Anteriormente à aprovação da Lei nº 55-A/2010, de 31/12 (que aprovou o Orçamento de Estado para 2011 e introduziu alterações na Lei Geral Tributária), a questão decidenda não estava consolidada na doutrina, nem na jurisprudência.
Algumas decisões judiciais recusavam a possibilidade de os créditos fiscais, no âmbito de um processo de insolvência, serem objecto de redução, extinção ou plano de pagamento, atenta a indisponibilidade dos direitos a eles conexos e a imperatividade das normas fiscais.[2]
A jurisprudência maioritária, porém, apoiando-se no disposto nos artigos 97º e 196º do CIRE, não via obstáculos à homologação do plano, argumentando, no essencial, que as regras tributárias esgotavam o seu campo de aplicação no plano das relações tributárias, em sentido restrito, ficando o processo de insolvência sujeito ao CIRE, plano em que se não descortinava fundamento para rejeitar a homologação. [3]

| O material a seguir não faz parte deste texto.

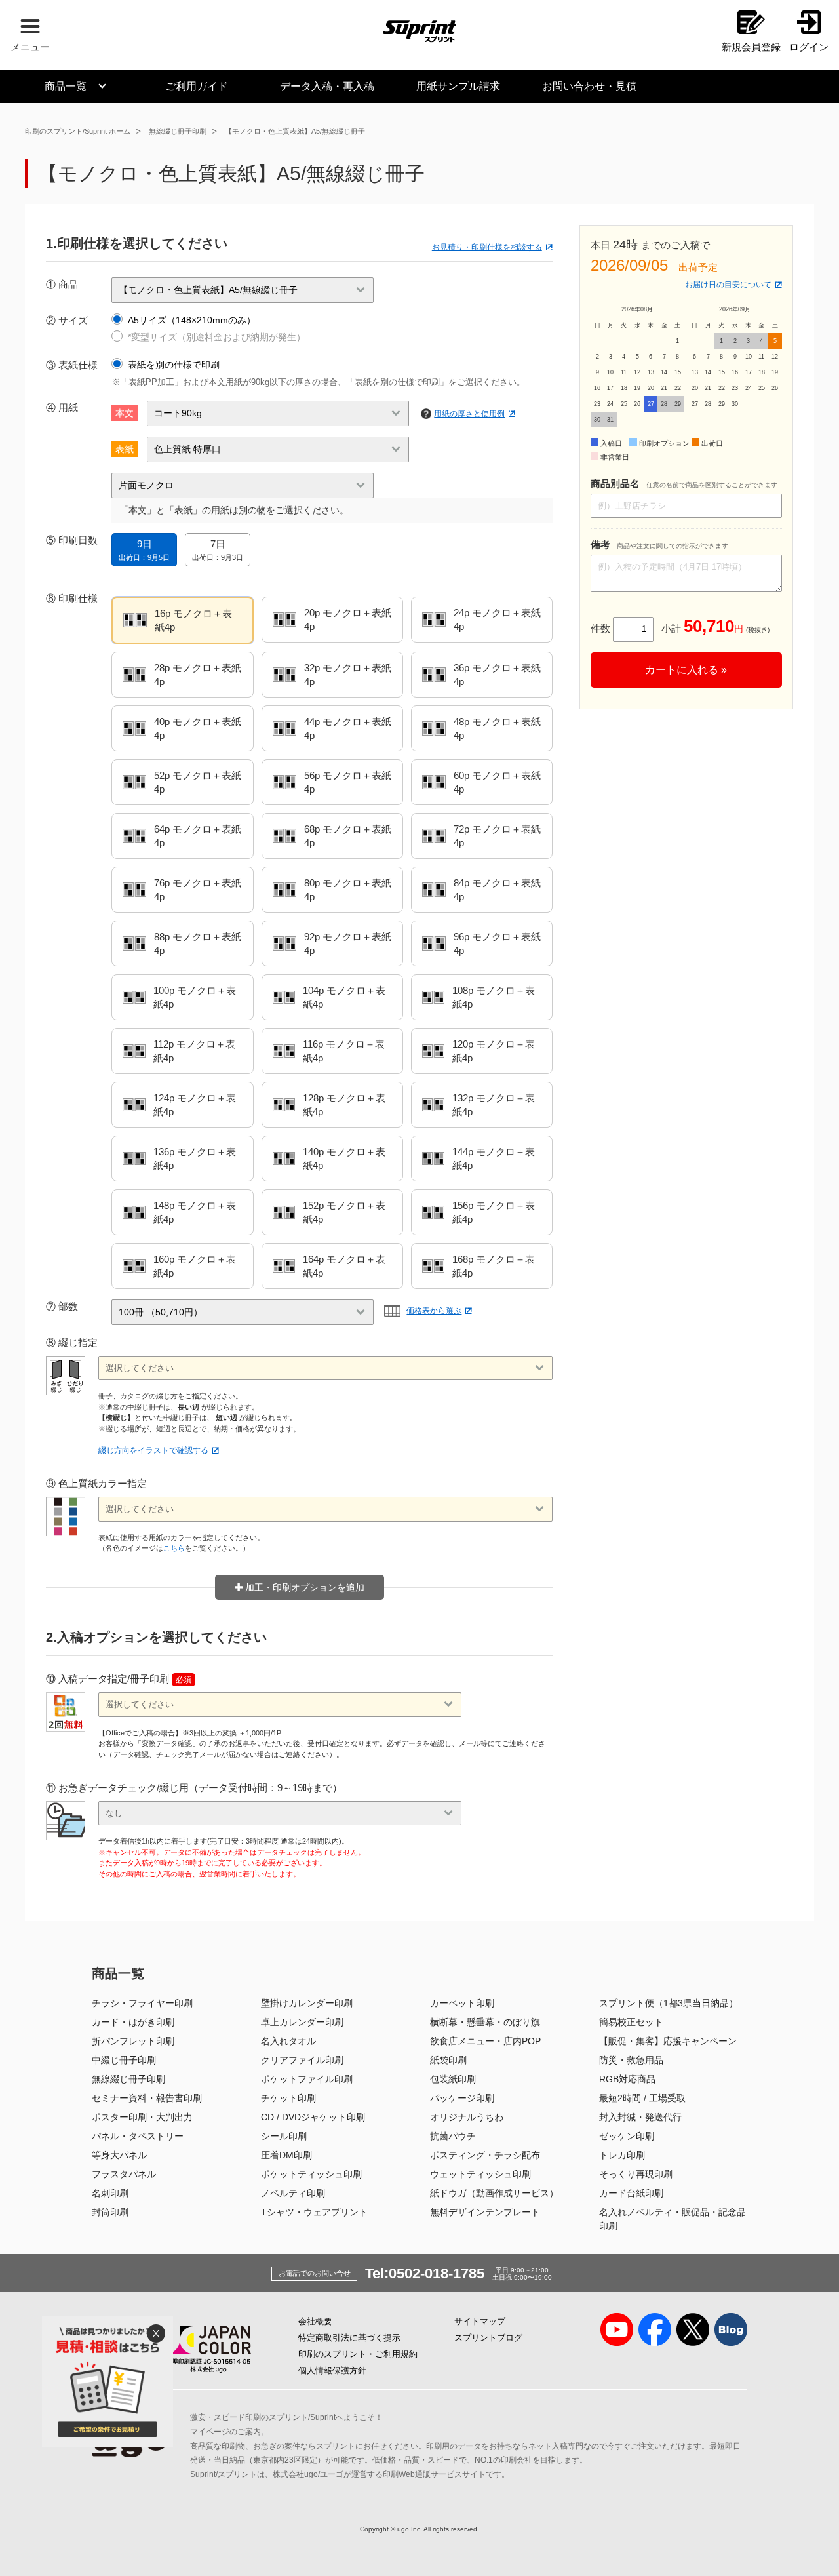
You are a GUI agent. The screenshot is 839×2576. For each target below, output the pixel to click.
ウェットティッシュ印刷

Acontece que a Lei nº 55-A/2010, de 31/12, que aprovou o Orçamento de Estado para 2011[4], introduziu alterações ao art. 30º, da LGT (Lei Geral Tributária) que, como veremos, impõem outra solução legal.
Com efeito:
Dispõe-se no art. 30º, da LGT (aprovada pelo DL nº 398/98, de 17/12):
“1- Integram a relação jurídica tributária:
- a)O crédito e a dívida tributários;
- b)O direito a prestações acessórias de qualquer natureza e o correspondente dever ou sujeição;
- c)O direito à dedução, reembolso ou restituição do imposto;
- d)O direito a juros compensatórios;
- e)O direito a juros indemnizatórios.”
2- O crédito tributário é indisponível, só podendo fixar-se condições para a sua redução ou extinção com respeito pelo princípio da igualdade e da legalidade.”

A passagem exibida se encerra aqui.